- **Task details**:
Where the line containing "The width and" appears in the entries below, start there and print only that line and every line after it, exactly, through the end, excluding pictures.
========
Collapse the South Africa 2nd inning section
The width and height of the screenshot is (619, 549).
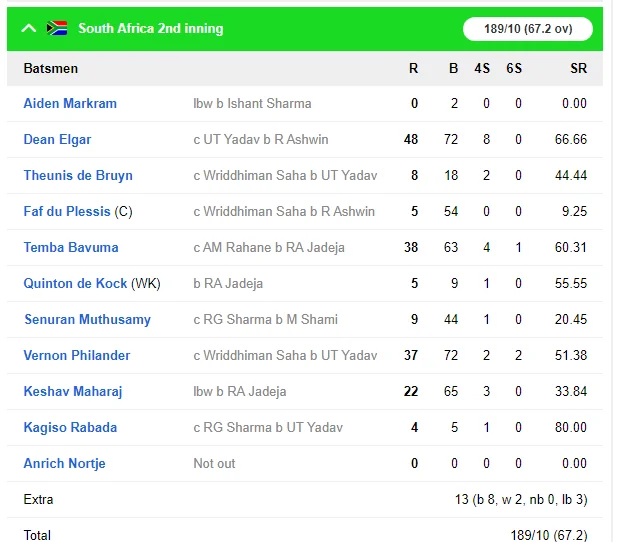click(x=29, y=28)
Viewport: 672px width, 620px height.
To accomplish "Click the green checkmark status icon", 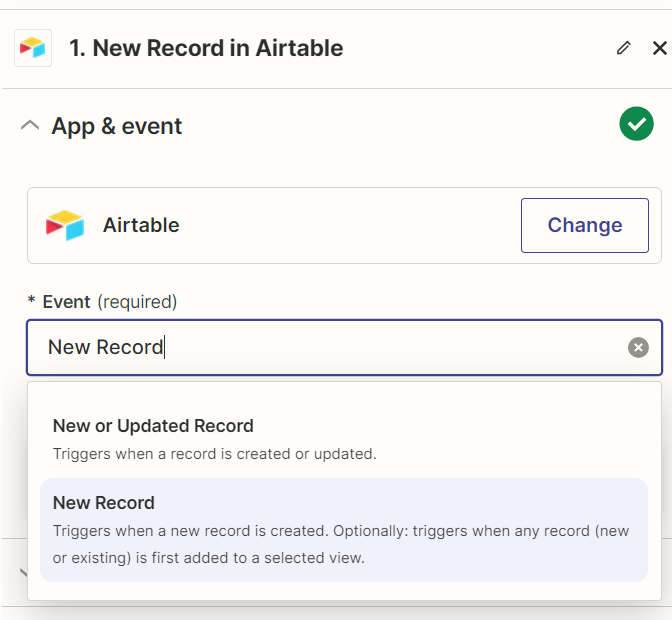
========
- **Output for this exercise**:
The width and height of the screenshot is (619, 549).
click(x=29, y=28)
Viewport: 672px width, 620px height.
To accomplish "Click the green checkmark status icon", 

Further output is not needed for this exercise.